U.S. Dollar continues falling. What about other currencies?
The dollar traded in the red on Wednesday, extending Tuesday’s losses as traders waited for a Federal Reserve policy decision. Market participants think that the Fed might slow down its aggressive rate hikes in the coming months. The central bank is due to release its policy statement today. Analysts widely expect a 75 basis points (bps) rate increase. However, the forecasts show either a 75- or 50-bps hike possibility in December.
On Wednesday, the dollar index dropped by 0.2% to 111.27 against the basket of six major currencies. Despite that, it remained near Tuesday’s highest point, 111.78. Daria Parkhomenko, the FX strategist at RBC Capital Markets, noted that investors would be searching for signs of a potential slowdown in the pace of rate increases at the December meeting. They especially anticipate Fed Chair Jerome Powell’s speech at the press conference.

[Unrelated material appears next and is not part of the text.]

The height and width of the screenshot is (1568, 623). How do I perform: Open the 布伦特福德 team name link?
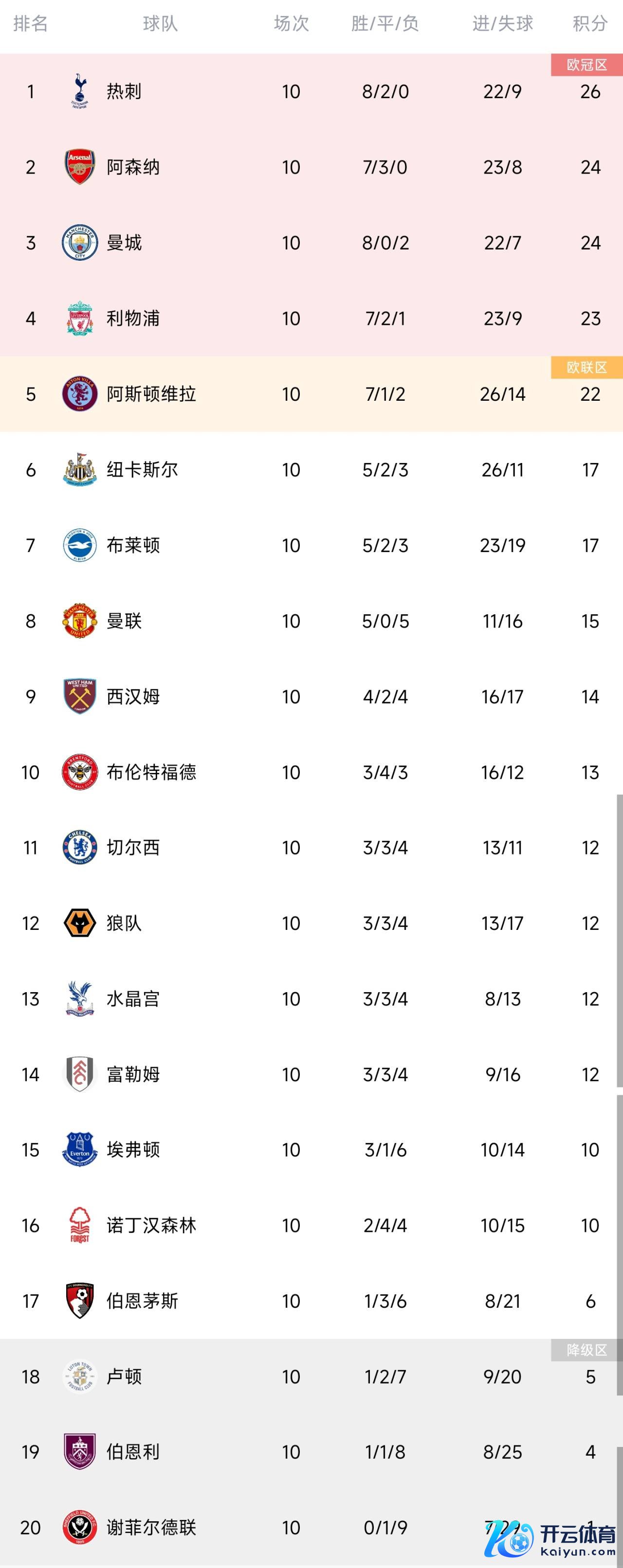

Parkhomenko thinks that the agency will try to maintain the optionality of raising rates by 50 bps or 75 bps in December, given that there are still another two CPI reports and two non-farm payroll report releases ahead of the next meeting.
Meanwhile, the euro and the British Pound surged forward, trading at $0.9890 and $1.1502, respectively, against the struggling dollar. The Bank of England will also release its policy decision on Thursday. Traders expect a 75-bps hike from the bank, as well as a slowdown to a 50-bps pace in December.

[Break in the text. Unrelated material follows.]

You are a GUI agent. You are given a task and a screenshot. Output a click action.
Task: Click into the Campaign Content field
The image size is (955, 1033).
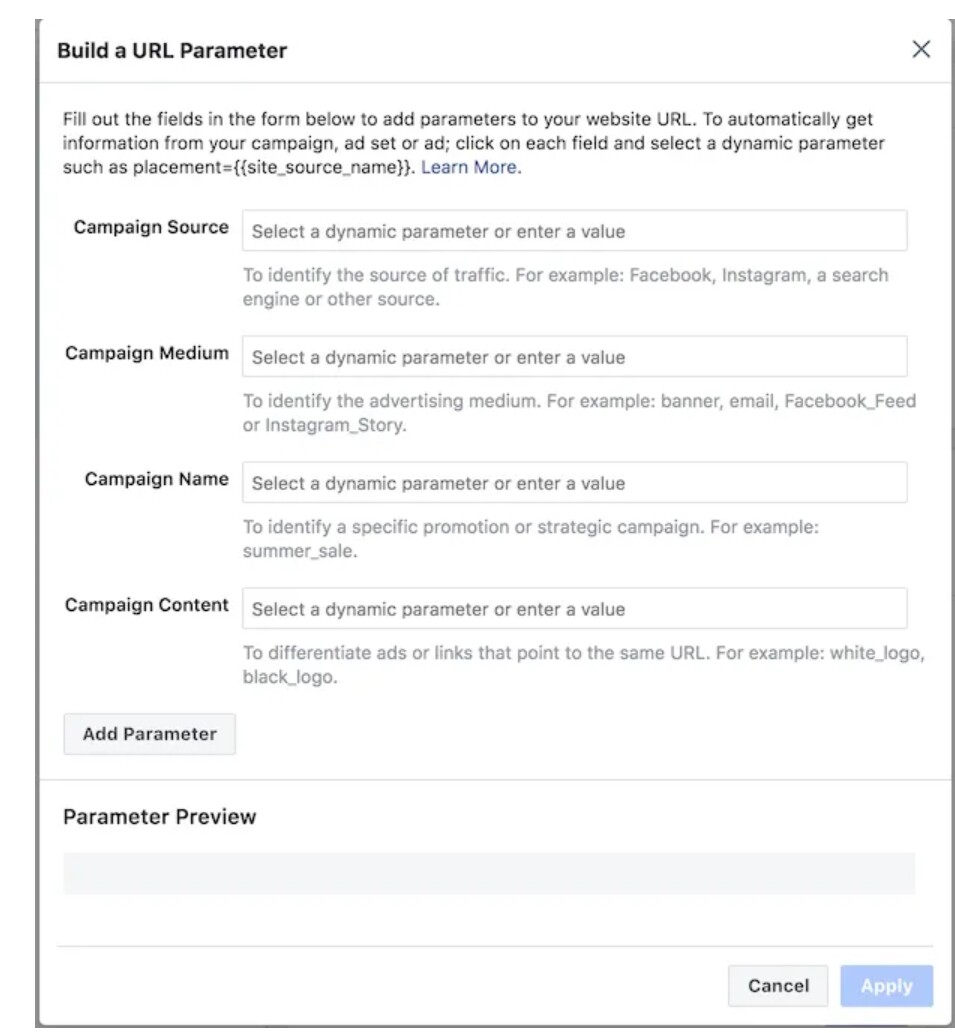click(574, 609)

On Wednesday, the Australian and New Zealand dollars rallied against the greenback. A surge in Chinese equity markets boosted the currencies.
How is the Japanese Yen faring?
The Yen outperformed today, skyrocketing by 0.8% to 147.07 per USD. The market participants were looking out for another possible intervention for the Japanese Central Bank around the Fed meeting. The Yen shaved off 28% against the greenback this year, trading in the red. The Ministry of Finance and the BOJ intervened to support the plunging currency in September. Investors also suspect that the government intervened several times in October to bolster the Yen, which hit 32-year lows.

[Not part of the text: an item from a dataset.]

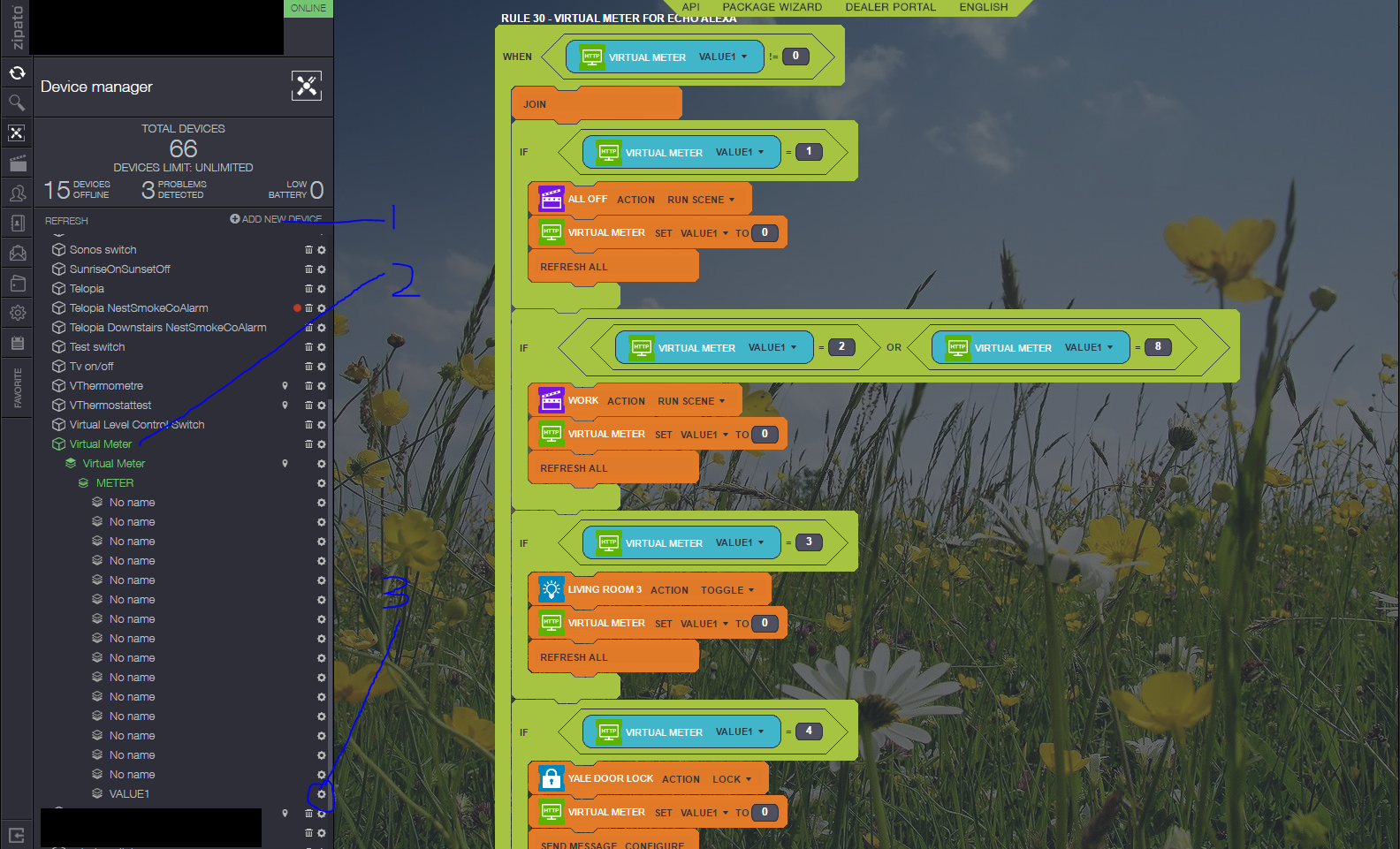Click ADD NEW DEVICE link
This screenshot has width=1400, height=849.
[x=276, y=219]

Ray Attrill, the head of FX strategy at National Australia Bank, stated that these situations don’t look like an intervention to him. When the Bank of Japan intervened on the past three occasions, it made enormous ripples. Thus, unless the pattern has changed, there would be much more significant movements in the market that would be continuing now.
Other analysts think that the initial leap in the Japanese currency coincided with several events that could have bolstered it, including a plunge in long-term U.S. Treasury yields. In addition, Japanese officials made statements, including BOJ Governor Haruhiko Kuroda and Finance Minister Shunichi Suzuki. The latter announced that the government was concerned about Yen’s steady depreciation and speculative moves.
What about the EM currencies?
Emerging Market currencies soared on Wednesday as the U.S. dollar declined ahead of a key Federal Reserve decision. At the same time, an index of EM stocks jumped, supported by shares in China and Hong Kong.
Furthermore, market participants watched Brazil’s real closely after it skyrocketed to a four-week high on Tuesday. The currency exchanged hands at 5.08 real per USD. President Jair Bolsonaro’s administration declared that it would begin the transition to Luiz Inacio Lula da Silva’s government, easing concerns over political instability.
On Wednesday, the real climbed up by 0.1%, trading at 5.14 per greenback. The currency has gained almost 3% this week. On Sunday, Da Silva won the presidential election, causing a real’s rally. Ulrich Leuchtmann, the Head of FX at Commerzbank, stated that thus far, the Brazilian real benefited from the elections’ outcome. It is a clear outperformer among the LatAm currencies.
On the other hand, currencies in central and eastern Europe declined today. Hungary’s forint and Poland’s zloty dropped against the Euro, trading at 406.7 and 4.7, respectively. In October, the Polish manufacturing sector contracted faster than in September. According to a survey, it tumbled to 42.0 from 43.0 last month. However, Hungary’s PMI jumped to 56.4 in October from 49.6 in September.
South Africa’s rand surged forward by 0.4% versus the dollar today. Traders broadly expect the central bank to hike its benchmark interest rate by 75 basis points. Still, EM assets remained under pressure this year. Benchmark currencies and stocks plunged by 9% and 30%, respectively, as Fed policy tightening, increasing geopolitical tensions, and concerns of a looming recession spook market participants.